It helped, of course, that Taylor Swift is probably the biggest name in the recording industry right now. But her more in sorrow than anger Tumblr post, external about Apple's "shocking, disappointing" plan to pay artists nothing for the first three months of its Apple Music service certainly had an instant impact.
Within hours Apple's Eddy Cue - he of the rather embarrassing dad-dancing sequence at the launch of Apple Music - had reversed the policy. And even more surprisingly, this executive at a company which has until recently been very shy about using social media took to Twitter to do it.
"#AppleMusic will pay artist for streaming, even during customer's free trial period" said @cue in only the 81st Tweet he had ever sent.(Presumably more than one artist will benefit.) Warming to his theme he fired out his 82nd: "We hear you @taylorswift13 and indie artists.

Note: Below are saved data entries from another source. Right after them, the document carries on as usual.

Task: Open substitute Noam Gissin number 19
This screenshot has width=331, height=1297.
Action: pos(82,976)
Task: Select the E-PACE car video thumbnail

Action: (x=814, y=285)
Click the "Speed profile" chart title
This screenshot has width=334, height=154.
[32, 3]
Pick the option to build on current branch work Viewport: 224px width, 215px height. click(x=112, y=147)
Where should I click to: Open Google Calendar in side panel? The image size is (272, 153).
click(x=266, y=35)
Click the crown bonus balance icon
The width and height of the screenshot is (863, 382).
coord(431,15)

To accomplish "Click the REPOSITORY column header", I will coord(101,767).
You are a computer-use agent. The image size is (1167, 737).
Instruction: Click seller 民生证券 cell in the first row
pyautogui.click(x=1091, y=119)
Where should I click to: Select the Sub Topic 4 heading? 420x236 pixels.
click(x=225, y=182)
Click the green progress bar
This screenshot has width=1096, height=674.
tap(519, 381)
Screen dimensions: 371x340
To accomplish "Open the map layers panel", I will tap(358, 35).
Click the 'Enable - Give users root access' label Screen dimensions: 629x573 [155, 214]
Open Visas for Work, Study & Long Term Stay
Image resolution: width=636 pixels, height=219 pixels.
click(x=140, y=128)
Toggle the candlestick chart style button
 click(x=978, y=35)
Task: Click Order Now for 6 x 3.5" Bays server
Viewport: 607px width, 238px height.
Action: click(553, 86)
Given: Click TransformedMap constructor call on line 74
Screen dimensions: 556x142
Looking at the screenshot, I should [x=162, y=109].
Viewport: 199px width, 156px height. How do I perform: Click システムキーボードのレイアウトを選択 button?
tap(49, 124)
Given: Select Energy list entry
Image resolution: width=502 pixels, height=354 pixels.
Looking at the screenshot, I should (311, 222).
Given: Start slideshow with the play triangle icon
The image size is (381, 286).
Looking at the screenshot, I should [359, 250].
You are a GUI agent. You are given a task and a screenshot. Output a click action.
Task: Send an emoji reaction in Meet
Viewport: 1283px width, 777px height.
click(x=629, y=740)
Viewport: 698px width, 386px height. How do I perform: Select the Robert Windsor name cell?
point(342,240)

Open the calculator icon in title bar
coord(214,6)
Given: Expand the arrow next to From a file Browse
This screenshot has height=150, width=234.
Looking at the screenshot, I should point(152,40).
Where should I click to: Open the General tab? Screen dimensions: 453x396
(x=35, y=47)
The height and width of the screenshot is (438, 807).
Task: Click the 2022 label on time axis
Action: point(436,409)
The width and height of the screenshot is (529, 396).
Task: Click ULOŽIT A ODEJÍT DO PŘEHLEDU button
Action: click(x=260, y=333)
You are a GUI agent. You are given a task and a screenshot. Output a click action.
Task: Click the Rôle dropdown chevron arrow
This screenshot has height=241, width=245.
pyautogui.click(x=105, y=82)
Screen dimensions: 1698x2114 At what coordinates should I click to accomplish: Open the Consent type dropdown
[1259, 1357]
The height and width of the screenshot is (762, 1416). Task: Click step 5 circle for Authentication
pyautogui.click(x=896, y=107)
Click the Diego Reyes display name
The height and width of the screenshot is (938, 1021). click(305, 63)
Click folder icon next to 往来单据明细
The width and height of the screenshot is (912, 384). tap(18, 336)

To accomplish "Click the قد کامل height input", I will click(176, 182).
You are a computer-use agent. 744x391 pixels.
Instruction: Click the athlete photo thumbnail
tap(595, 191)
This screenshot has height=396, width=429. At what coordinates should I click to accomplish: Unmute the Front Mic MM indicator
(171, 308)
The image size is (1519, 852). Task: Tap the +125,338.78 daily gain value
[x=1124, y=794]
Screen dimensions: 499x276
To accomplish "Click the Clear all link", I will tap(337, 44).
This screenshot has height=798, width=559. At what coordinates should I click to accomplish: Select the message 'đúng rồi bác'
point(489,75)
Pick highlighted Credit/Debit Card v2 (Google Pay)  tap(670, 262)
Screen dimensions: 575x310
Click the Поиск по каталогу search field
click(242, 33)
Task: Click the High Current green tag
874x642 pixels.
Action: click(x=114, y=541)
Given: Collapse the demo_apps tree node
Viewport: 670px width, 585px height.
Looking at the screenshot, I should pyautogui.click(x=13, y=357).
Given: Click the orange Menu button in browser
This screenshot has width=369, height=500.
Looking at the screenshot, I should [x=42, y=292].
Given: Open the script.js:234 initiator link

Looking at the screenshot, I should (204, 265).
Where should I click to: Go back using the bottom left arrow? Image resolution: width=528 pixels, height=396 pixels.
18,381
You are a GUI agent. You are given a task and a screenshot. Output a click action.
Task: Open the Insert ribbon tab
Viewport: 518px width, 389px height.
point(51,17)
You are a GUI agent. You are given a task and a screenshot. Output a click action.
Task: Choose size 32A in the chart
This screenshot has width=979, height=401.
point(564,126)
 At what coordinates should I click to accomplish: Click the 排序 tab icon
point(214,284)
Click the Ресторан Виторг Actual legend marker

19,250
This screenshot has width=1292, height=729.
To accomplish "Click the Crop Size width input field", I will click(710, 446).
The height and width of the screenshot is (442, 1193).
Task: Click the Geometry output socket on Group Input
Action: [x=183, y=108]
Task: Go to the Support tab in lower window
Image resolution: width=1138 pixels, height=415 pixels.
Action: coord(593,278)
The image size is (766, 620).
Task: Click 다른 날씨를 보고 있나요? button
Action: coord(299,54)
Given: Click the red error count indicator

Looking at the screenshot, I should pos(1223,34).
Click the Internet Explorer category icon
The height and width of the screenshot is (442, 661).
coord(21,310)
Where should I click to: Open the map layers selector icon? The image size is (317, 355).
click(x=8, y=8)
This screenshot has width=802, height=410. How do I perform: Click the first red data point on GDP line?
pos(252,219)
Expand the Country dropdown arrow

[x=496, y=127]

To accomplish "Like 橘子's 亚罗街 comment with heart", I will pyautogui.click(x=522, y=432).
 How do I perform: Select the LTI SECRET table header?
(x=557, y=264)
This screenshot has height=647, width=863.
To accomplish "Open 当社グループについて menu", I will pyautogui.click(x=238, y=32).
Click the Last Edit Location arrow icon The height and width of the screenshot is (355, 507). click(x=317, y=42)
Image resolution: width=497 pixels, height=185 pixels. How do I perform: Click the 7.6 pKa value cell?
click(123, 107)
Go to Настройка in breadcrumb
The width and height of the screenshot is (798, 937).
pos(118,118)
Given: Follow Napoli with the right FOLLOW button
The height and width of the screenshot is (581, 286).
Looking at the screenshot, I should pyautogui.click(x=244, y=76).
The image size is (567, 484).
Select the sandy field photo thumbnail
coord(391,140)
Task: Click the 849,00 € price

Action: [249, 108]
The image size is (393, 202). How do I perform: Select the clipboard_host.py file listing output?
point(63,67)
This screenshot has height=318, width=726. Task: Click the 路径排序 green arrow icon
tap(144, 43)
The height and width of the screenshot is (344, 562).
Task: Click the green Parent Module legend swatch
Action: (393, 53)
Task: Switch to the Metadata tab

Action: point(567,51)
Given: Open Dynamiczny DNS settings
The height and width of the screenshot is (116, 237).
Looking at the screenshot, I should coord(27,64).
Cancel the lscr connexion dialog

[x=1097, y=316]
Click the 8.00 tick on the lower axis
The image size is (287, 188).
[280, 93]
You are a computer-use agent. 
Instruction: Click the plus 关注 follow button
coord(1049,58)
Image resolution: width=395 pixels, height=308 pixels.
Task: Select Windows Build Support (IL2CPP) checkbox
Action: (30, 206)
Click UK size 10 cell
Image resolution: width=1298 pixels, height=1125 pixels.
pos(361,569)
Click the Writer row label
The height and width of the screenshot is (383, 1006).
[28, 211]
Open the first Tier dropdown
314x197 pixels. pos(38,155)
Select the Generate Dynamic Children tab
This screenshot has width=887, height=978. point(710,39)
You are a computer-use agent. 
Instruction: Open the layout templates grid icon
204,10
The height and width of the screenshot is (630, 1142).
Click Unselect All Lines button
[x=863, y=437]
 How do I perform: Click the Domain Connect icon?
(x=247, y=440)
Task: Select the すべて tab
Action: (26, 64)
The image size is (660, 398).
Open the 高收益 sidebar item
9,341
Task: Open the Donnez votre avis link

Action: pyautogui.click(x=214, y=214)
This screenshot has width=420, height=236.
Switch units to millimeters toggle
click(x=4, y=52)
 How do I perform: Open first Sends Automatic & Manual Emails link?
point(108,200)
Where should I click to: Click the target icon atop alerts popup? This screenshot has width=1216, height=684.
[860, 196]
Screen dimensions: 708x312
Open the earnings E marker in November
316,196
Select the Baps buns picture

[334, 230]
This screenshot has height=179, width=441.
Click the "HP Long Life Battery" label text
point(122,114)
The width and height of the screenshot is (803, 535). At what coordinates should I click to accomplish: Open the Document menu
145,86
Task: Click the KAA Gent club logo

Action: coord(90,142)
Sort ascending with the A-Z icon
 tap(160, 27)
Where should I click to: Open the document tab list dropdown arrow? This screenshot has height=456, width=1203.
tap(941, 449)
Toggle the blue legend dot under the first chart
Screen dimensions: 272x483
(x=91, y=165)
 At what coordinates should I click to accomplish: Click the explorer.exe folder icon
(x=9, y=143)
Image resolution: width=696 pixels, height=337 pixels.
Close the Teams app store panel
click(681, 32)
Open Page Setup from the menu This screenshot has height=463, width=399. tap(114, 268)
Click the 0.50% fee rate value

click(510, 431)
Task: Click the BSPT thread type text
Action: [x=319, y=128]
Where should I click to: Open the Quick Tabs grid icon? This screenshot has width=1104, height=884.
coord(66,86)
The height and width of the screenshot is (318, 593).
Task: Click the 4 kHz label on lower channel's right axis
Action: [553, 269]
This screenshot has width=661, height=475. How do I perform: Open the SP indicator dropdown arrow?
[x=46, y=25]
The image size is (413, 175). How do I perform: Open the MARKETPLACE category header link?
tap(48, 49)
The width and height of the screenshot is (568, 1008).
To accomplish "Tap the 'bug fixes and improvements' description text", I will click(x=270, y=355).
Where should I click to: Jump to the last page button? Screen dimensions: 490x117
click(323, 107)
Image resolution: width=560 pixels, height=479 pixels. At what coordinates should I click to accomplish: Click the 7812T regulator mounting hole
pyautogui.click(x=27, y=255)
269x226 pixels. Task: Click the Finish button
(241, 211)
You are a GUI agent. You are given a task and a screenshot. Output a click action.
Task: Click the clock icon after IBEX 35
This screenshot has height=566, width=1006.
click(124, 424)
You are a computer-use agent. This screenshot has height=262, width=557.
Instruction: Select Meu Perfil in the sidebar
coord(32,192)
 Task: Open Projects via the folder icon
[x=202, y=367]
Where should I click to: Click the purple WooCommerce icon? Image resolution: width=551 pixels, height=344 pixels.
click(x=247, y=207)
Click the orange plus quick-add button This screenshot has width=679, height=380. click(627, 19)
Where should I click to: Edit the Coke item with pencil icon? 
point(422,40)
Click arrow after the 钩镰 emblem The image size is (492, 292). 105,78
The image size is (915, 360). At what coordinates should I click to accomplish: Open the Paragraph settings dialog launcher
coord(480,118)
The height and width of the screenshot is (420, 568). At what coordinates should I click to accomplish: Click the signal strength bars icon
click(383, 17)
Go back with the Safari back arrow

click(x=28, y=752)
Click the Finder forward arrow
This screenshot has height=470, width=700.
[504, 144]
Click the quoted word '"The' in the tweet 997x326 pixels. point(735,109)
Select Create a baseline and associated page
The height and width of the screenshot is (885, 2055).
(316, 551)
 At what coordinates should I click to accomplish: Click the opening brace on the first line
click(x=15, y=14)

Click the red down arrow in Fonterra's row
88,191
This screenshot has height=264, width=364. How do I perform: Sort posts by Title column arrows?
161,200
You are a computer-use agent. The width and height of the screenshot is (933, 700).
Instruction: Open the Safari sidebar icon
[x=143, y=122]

Love, Apple".
Now, cynics may say that Apple listened to Taylor Swift, after ignoring the plight of thousands of those indie artists. They had been making a fuss ever since it emerged that during the three-month free trial period of Apple Music they would get nothing.
For Ms Swift - as she acknowledged in her Tumblr post - this was going to be only a minor inconvenience. But for less well-known artists and their labels, there was the prospect of all their revenue just drying up quite suddenly on 30 June when Apple Music launches. After all, 800 million people have iTunes accounts and must be quite likely to at least try this new service for three months - and while they do, they are unlikely to spend much on downloads or other ways of consuming music.
At least one boss of an independent record label was grateful for the superstar's intervention. He's still in the middle of complex negotiations with Apple so didn't want to go on the record but he said of Taylor Swift "she's a very smart cookie. There was a huge worldwide unhappiness and she picked a very effective moment to speak". He still thought there was plenty of detail to be sorted out with Apple but said "they blinked".
The question is why they did that. Sure, the money that will now be paid out to artists over the next three months will hardly be more than a rounding error, so this is not a costly u-turn. But it is still unusual for the company to back down in negotiations with much weaker parties.
Perhaps the veteran music producer Jimmy Iovine and Dr Dre, inside Apple since their Beats business was purchased, are making their voices heard on behalf of artists. Or maybe Apple has realised it's found a way of wrong-footing the current leader in the music streaming market.
Spotify has also had its problems with a number of artists over what it pays out for every stream, and Taylor Swift has been among the fiercest critics, keeping all of her music off the service. If Apple can now boast that it will be the place to stream Bad Blood and other hits you can't get on a certain Swedish service, then an embarrassing climb-down may turn into a brilliant coup.